### MATERIALS PROVIDED ###

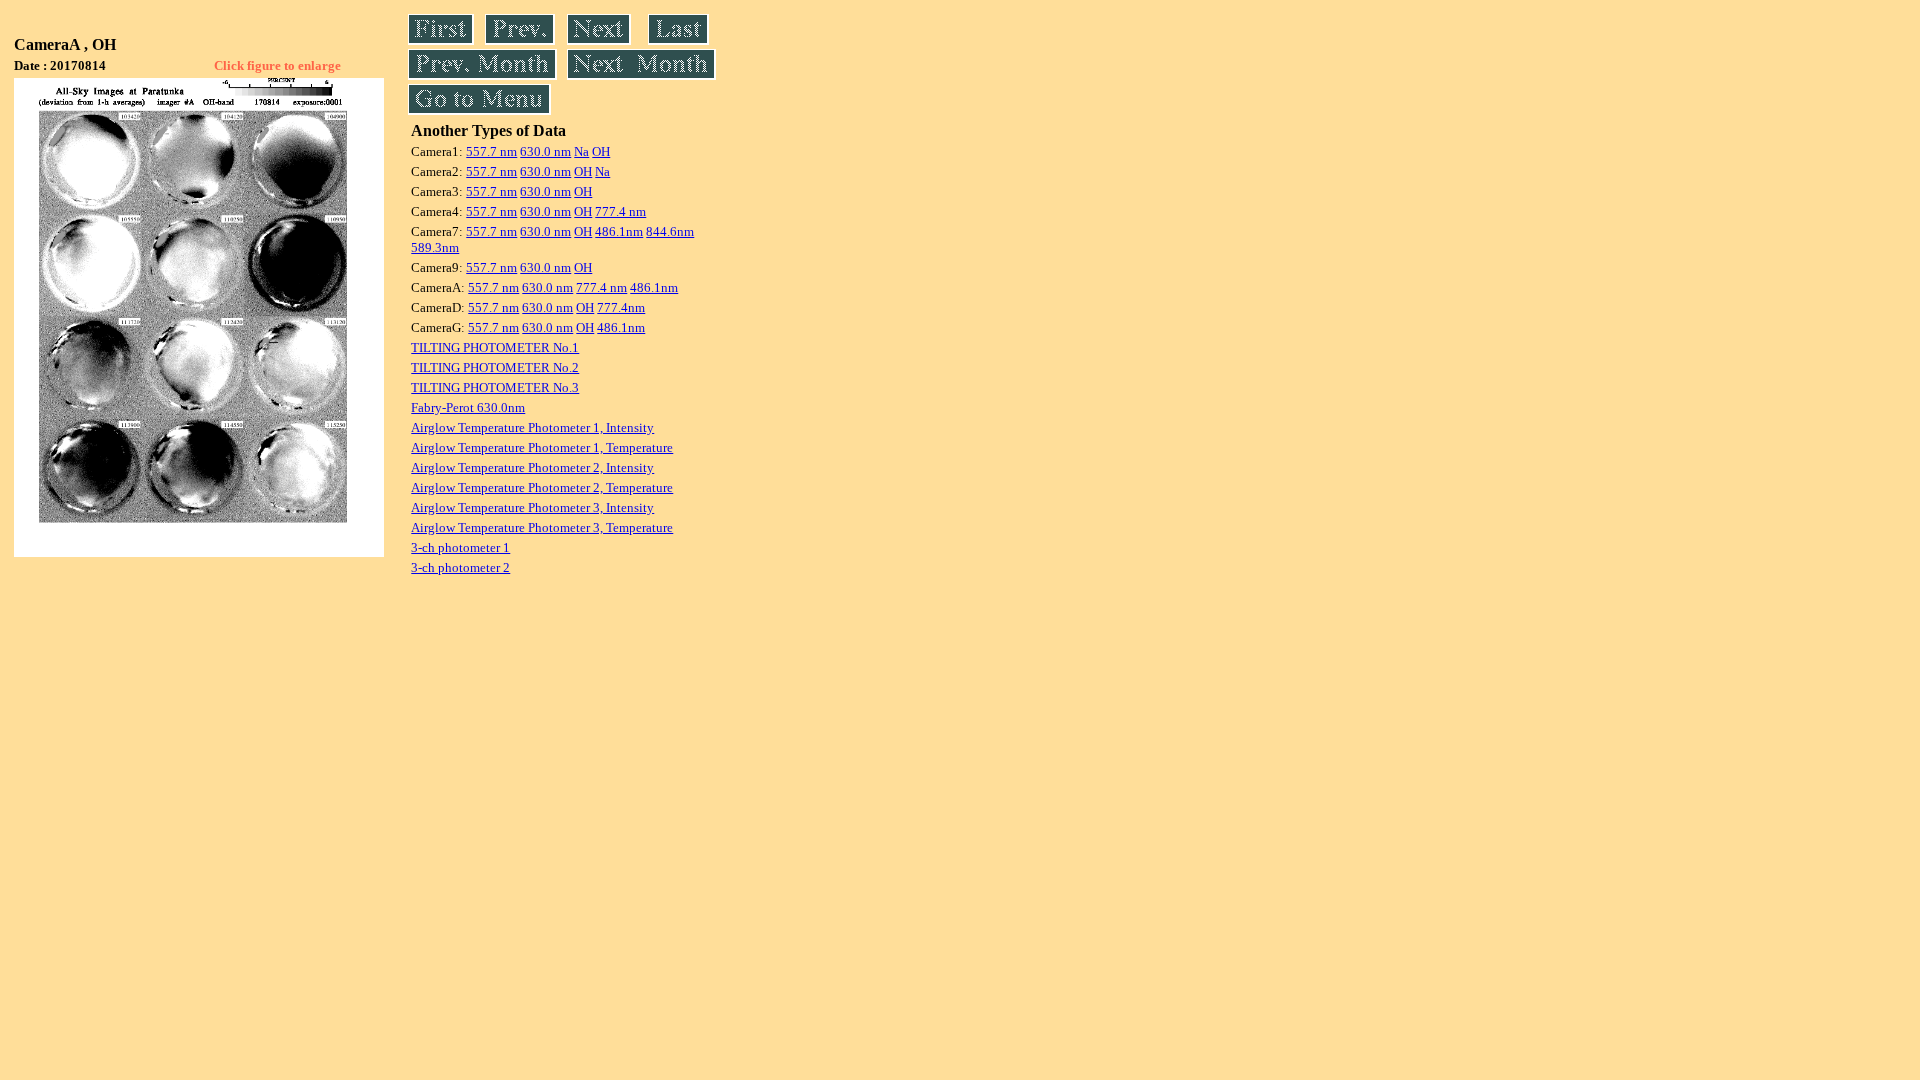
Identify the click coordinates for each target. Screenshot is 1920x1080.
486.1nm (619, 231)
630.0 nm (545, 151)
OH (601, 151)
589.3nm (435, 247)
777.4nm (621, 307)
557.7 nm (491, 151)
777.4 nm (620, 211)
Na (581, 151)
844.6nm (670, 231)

###

= REQUIREMENT =
Return the material in full, word for word, and skip the pictures.

= TASK ANSWER =
Identify the click coordinates for each target. Screenshot is 1920x1080.
486.1nm (619, 231)
630.0 nm (545, 151)
OH (601, 151)
589.3nm (435, 247)
777.4nm (621, 307)
557.7 nm (491, 151)
777.4 nm (620, 211)
Na (581, 151)
844.6nm (670, 231)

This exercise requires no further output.